Honoring History, Preserving Memory, & Cultivating a Greener Future through Eco-Commemoration

We conduct research on WWII that expands historical records, then utilize that knowledge to work with children in classrooms and mass grave sites.

Throughout WWII, German forces executed thousands of residents of Kaluszyn, a small Polish town 60km east of Warsaw. The town’s Jewish cemetery was desecrated and turned into a mass grave - a sprawling field without fencing or headstones where hundreds of souls lay to rest. In early 1939 Kaluszyn’s Jewish population was ~6000; today it is zero.

"When we arrived in Kaluszyn we were jolted again into the real world of wartime Poland. Not only had live Jews been cast into the fiery crematoria but dead ones had been bulldozed from the holy Polish landscape. The cemetery had been wiped away and turned into a field for planting grain. The headstones had all been removed, leaving only a series of scars where the graves had been. We were too stunned to move."

- Saul Kuperhand, ‘Shadows of Treblinka’

In 2021, our team began visiting the local school to discuss Kaluszyn’s history and visit the cemetery with children. This educational work in the classroom was accompanied by a research report that utilized archival aerial photographs, GPR, and LiDAR technology to determine the cemetery’s historical land boundaries, execution sites, and locations of mass graves.
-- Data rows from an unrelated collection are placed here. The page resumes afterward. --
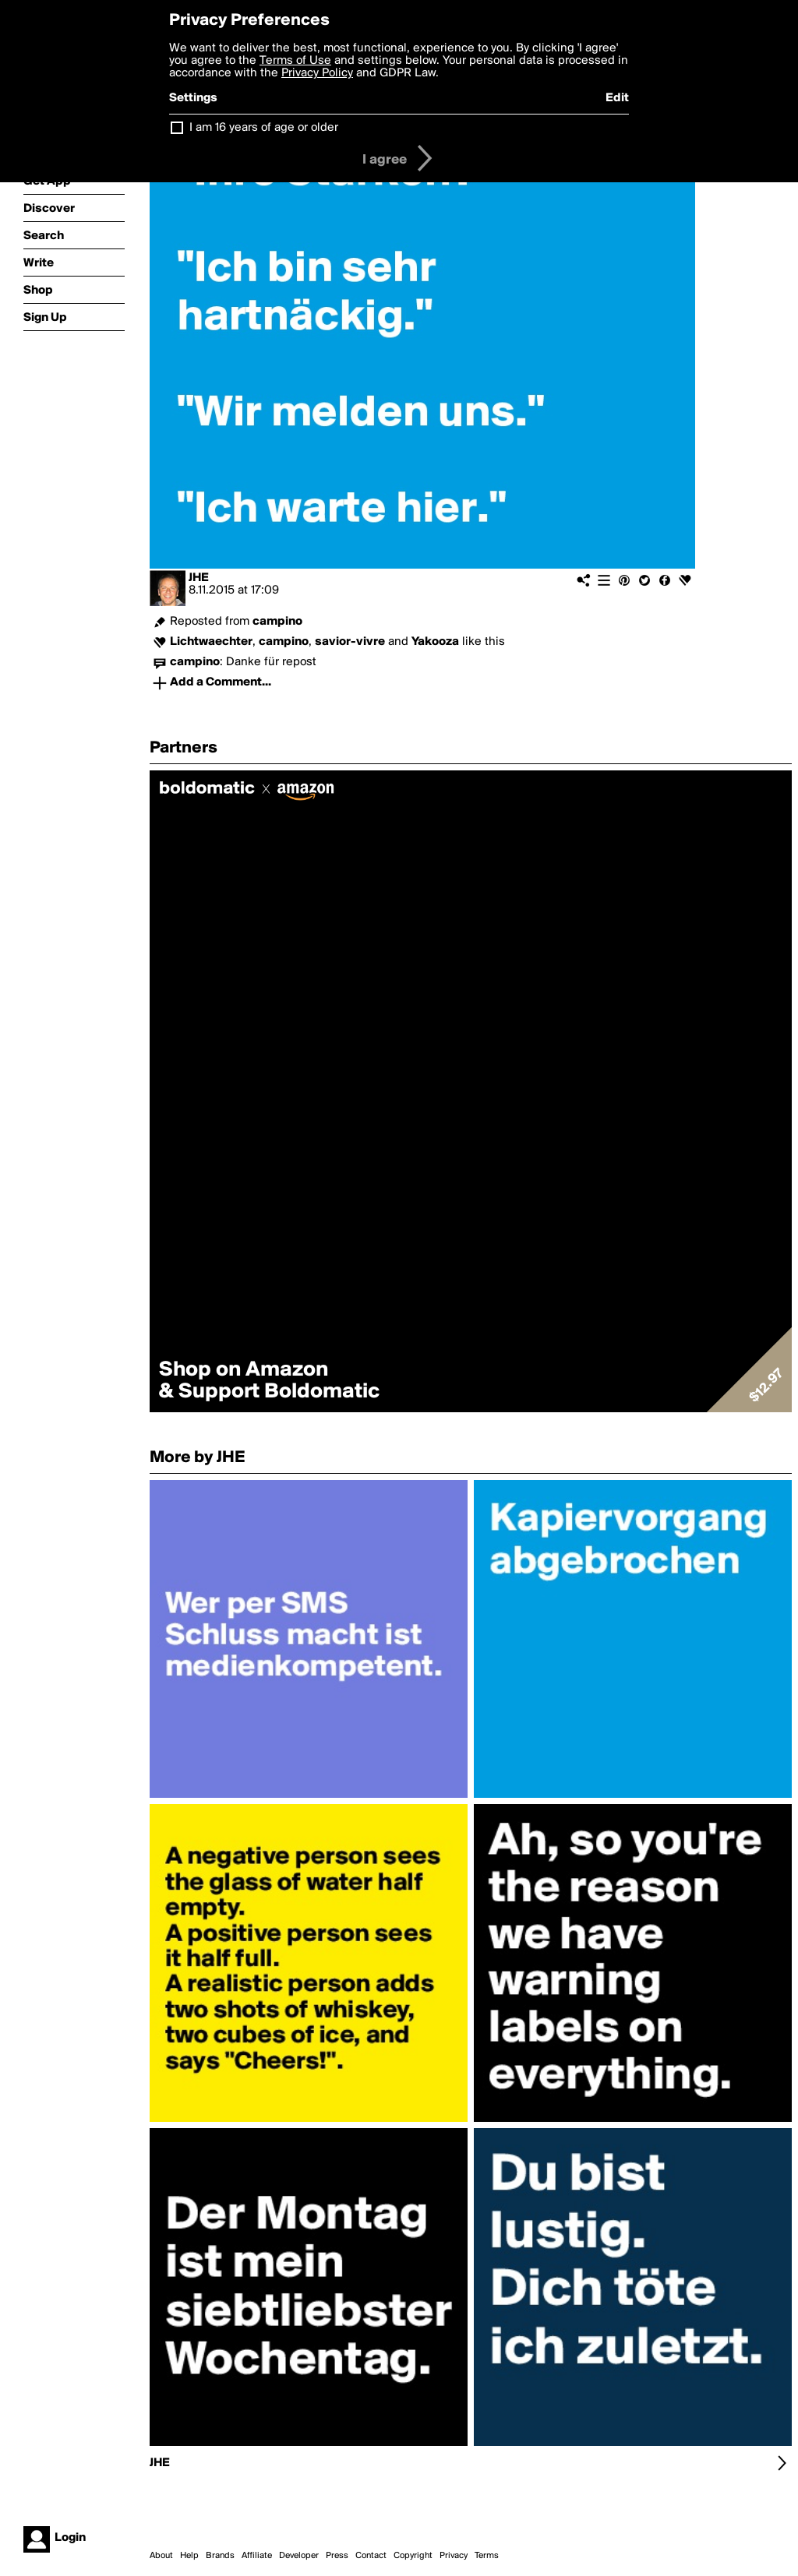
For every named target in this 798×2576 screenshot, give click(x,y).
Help (189, 2555)
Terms (487, 2555)
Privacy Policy (317, 73)
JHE (199, 578)
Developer (299, 2555)
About (161, 2555)
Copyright (413, 2555)
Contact (371, 2555)
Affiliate (257, 2555)
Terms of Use (295, 61)
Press (337, 2555)
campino (277, 621)
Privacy (454, 2555)
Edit (617, 98)
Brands (220, 2555)
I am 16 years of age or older (263, 128)
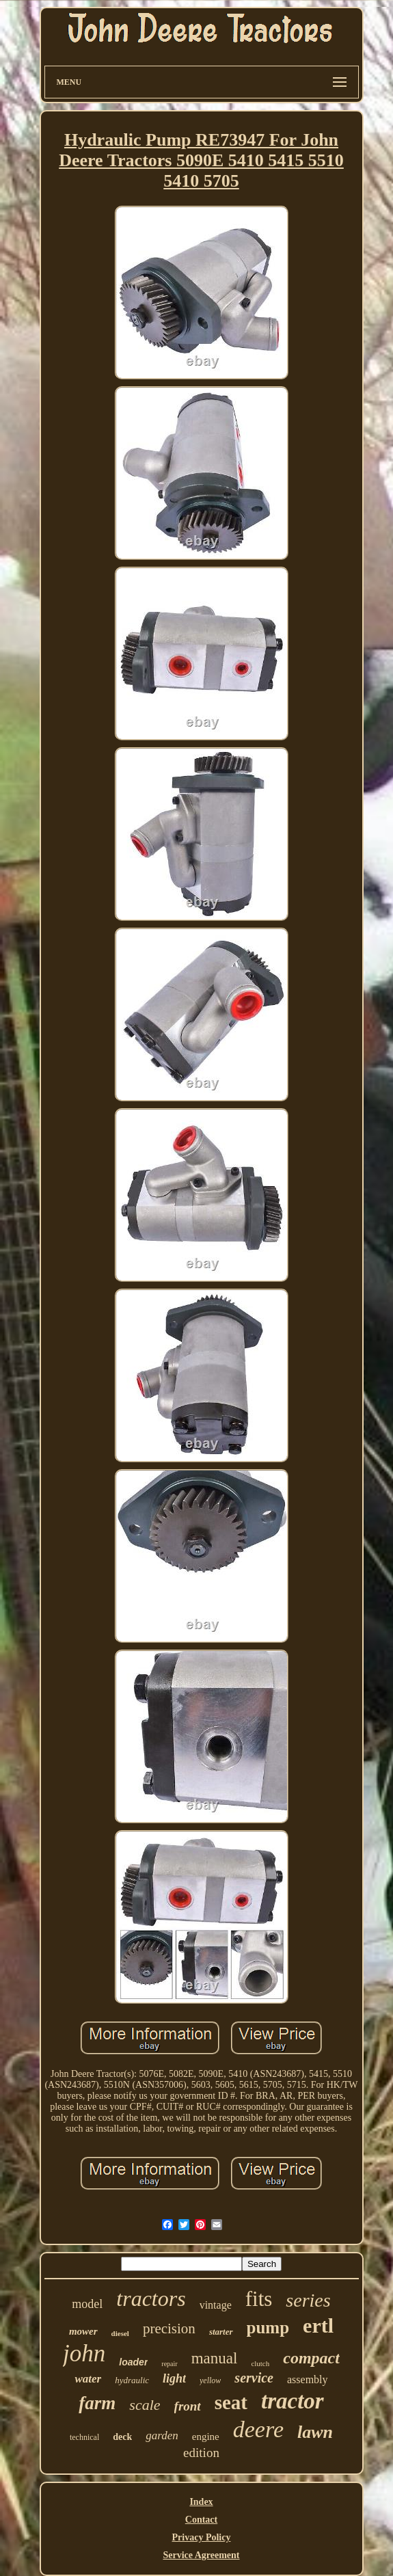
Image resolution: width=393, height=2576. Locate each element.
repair (169, 2363)
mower (83, 2331)
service (253, 2377)
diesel (120, 2333)
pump (268, 2327)
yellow (210, 2380)
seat (231, 2402)
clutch (260, 2363)
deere (258, 2429)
We have since returned annually to continue working with these students. Eventually each child will be given a tree sapling to plant in the cemetery as the initial stage of an eco-commemorative project. The trees will be strategically placed around the perimeter to define the cemetery’s boundaries. The trees will enclose the space naturally, honor those who rest in the land, and restore dignity to the desolate space.

After planting, the students will engage in aftercare, watering their trees and weeding the earth. Through tending to the space, the children will develop a personal relationship with the cemetery. The children, their parents, and others will witness the space transform over time, helping to reaffirm the notion that even amongst trauma and death, we can experience beauty and rebirth.

“To turn our private grief for the loss of friends, family, lovers and strangers into something public would serve as another powerful dismantling tool… One of the first steps in making the private grief public is the ritual of memorials.”